» **Selected excerpt**
This assumes real-world physiology and physics are at work. Weird results could occur due to differences in tissue density (eg, dwarves, genasi, warforged), dimensional shunting of mass, and so forth.  In reality, tissue density will increase as a structural response to increased load. Certain creatures, such as sauropds, got around drawbacks of high local mass by having hollowed-out vertebrae and the like.


----------



## Dr_Rictus (Nov 9, 2004)

jgbrowning said:
			
		

> I think an average cubic foot of human weighs around 46lbs.




Humans weigh only slightly less than the same volume of water (since they just barely float in water, and the really muscular ones sink).  Water weighs about 62 lbs. per cubic foot.

So 46 lbs/ft^3 is too low.  At that density, one quarter of a floating human's body volume would bob above the surface of the water, which pretty clearly isnt' so.

Not that knowing the density does you any good, though, since you don't really have a way to compute the volume of a creature aside from proportionality to other, known creatures.  And if you can do that you can derive the mass directly.

» **Jobs**
(a) According to the forum excerpt, roughly how much does a cubic foot of water weigh?
(b) Why does the reply in the forum excerpt call 46 lbs per cubic foot too low for a human?
Please answer using only the forum excerpt.

» **Information shown**

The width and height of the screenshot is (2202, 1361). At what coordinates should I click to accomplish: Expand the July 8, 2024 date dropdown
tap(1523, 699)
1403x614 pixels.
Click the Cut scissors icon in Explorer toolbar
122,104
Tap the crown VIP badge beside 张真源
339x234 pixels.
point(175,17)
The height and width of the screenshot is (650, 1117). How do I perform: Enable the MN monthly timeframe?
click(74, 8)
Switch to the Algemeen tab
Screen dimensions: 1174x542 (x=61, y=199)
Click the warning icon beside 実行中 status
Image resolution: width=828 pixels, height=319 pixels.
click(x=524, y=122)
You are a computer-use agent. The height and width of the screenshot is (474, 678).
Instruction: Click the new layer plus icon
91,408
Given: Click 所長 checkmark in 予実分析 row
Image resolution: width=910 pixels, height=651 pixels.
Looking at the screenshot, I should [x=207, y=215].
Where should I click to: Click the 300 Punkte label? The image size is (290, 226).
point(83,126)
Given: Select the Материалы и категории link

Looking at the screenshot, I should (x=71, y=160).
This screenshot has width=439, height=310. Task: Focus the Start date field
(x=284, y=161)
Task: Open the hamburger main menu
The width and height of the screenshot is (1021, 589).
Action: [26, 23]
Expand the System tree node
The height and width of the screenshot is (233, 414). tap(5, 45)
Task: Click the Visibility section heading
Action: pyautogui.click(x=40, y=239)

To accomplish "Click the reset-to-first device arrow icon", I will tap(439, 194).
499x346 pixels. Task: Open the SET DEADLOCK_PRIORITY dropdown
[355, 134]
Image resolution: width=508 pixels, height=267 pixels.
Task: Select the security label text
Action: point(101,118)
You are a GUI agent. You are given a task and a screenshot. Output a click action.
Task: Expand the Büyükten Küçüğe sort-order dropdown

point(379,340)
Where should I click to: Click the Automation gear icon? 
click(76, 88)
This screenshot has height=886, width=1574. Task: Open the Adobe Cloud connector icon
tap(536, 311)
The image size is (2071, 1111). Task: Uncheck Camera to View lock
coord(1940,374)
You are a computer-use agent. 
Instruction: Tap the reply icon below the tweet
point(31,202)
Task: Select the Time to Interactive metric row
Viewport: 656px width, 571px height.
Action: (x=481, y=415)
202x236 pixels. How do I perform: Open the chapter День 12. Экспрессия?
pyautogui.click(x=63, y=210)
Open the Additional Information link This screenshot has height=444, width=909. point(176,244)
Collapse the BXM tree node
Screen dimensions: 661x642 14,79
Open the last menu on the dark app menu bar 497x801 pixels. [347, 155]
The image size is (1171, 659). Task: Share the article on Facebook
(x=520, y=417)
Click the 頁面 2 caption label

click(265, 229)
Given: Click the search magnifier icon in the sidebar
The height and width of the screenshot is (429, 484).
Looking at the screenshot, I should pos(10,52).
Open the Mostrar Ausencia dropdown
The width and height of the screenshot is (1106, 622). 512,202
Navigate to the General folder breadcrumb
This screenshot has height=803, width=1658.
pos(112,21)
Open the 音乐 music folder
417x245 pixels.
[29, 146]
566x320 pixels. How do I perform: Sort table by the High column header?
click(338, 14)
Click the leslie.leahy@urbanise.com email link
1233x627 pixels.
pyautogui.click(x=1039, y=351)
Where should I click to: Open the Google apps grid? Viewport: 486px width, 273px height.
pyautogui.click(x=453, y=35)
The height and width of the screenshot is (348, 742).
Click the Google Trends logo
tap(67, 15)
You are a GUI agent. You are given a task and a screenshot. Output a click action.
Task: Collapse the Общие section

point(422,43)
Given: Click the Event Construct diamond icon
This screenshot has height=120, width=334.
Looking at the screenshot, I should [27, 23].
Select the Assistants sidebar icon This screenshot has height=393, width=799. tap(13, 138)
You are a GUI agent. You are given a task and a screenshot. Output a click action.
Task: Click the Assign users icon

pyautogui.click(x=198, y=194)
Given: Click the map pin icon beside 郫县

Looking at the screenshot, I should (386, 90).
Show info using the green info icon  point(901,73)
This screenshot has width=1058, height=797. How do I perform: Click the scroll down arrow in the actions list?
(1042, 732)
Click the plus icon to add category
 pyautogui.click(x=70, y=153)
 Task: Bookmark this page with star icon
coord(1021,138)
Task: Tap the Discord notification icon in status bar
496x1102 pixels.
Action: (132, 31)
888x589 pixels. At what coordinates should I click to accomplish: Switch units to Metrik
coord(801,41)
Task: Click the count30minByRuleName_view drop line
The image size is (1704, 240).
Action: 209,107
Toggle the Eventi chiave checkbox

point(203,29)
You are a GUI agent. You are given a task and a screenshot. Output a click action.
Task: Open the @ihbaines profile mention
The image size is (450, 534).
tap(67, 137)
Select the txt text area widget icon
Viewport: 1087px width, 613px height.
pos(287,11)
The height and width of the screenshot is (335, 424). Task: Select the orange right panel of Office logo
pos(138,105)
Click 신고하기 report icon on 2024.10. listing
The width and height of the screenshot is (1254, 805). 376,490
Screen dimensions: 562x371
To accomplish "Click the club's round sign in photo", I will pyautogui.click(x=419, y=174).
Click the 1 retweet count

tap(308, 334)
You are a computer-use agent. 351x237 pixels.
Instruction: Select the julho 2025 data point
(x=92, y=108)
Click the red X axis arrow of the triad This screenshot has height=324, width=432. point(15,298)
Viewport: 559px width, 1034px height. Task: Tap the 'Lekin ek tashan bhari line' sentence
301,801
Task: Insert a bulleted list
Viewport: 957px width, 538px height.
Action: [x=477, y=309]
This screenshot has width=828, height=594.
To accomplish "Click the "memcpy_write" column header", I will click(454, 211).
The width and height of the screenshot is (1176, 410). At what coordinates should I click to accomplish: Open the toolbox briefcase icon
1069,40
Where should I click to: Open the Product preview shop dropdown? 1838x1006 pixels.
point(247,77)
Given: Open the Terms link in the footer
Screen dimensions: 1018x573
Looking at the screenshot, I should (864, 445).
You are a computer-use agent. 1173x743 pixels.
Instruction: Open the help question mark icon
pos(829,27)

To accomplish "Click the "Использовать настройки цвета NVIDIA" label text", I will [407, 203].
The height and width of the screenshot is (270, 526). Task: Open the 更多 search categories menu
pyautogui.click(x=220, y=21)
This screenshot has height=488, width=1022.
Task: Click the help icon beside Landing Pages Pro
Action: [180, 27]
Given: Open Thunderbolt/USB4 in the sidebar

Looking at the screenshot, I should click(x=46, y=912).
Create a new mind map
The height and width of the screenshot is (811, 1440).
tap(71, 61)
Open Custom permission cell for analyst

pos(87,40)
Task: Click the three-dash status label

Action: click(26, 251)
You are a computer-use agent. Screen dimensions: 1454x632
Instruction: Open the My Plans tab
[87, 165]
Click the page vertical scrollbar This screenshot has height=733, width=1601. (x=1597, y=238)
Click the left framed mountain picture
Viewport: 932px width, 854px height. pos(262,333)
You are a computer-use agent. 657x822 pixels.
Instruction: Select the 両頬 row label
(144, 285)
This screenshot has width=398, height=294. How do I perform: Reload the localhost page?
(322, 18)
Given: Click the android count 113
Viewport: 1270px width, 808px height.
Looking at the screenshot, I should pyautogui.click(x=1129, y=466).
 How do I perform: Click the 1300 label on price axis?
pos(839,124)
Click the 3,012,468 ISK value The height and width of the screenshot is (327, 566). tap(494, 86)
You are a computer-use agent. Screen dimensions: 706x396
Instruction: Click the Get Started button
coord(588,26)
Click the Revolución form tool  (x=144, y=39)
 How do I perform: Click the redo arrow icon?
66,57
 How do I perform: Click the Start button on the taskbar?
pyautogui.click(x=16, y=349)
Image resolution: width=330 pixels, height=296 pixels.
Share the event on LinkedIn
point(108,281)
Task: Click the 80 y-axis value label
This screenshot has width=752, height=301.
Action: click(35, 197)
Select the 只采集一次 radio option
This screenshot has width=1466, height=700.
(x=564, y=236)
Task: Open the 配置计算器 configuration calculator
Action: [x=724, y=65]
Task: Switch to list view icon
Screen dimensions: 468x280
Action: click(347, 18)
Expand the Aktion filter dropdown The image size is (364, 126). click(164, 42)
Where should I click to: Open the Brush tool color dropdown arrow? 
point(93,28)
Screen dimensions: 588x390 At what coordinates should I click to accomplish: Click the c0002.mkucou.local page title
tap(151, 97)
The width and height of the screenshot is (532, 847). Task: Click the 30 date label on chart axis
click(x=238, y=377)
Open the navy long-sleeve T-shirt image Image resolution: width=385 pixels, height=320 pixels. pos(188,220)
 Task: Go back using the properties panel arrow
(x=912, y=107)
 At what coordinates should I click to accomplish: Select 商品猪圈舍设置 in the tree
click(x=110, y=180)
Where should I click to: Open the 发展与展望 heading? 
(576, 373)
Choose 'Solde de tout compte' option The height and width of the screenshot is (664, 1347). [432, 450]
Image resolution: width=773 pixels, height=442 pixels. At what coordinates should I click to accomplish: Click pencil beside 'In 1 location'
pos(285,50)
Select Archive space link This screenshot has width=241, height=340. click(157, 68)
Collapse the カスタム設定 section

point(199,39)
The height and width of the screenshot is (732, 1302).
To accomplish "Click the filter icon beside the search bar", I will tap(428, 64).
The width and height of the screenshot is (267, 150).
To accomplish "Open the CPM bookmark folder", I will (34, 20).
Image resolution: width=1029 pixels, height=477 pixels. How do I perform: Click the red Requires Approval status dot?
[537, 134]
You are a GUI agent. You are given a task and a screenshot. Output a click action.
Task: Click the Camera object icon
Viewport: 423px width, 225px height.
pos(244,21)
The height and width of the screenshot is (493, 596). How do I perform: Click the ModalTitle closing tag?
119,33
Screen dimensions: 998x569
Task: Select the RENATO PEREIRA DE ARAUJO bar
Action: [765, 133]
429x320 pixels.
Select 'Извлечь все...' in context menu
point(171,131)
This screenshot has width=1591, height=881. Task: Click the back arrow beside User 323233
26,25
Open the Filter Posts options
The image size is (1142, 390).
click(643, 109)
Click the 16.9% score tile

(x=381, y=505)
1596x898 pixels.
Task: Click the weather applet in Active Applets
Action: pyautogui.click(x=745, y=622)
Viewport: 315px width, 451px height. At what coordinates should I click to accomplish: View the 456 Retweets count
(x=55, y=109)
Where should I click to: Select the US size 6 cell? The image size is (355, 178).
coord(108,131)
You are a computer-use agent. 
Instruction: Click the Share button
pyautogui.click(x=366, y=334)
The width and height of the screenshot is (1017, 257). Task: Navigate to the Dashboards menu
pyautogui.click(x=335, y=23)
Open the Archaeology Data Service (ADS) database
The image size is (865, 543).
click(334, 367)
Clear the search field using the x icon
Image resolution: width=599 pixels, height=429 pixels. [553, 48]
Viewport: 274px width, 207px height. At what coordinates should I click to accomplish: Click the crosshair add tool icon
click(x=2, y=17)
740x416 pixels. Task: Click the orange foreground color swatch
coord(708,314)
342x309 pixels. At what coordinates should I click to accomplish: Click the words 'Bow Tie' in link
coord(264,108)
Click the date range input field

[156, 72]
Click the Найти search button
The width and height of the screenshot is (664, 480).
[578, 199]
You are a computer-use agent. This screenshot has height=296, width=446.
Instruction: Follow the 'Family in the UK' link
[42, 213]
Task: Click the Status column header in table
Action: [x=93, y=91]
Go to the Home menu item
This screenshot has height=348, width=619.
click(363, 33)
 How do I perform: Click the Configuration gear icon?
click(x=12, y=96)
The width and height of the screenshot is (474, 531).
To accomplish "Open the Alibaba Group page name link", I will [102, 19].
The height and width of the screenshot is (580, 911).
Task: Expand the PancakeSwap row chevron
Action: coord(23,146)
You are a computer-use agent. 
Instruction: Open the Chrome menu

» **Results of the tasks**
(a) About 62 lbs.

(b) Humans weigh only slightly less than the same volume of water: they barely float, and very muscular ones sink. Water weighs about 62 lbs per cubic foot. At 46 lbs per cubic foot, a quarter of a floating human's body volume would sit above the water, which clearly isn't so.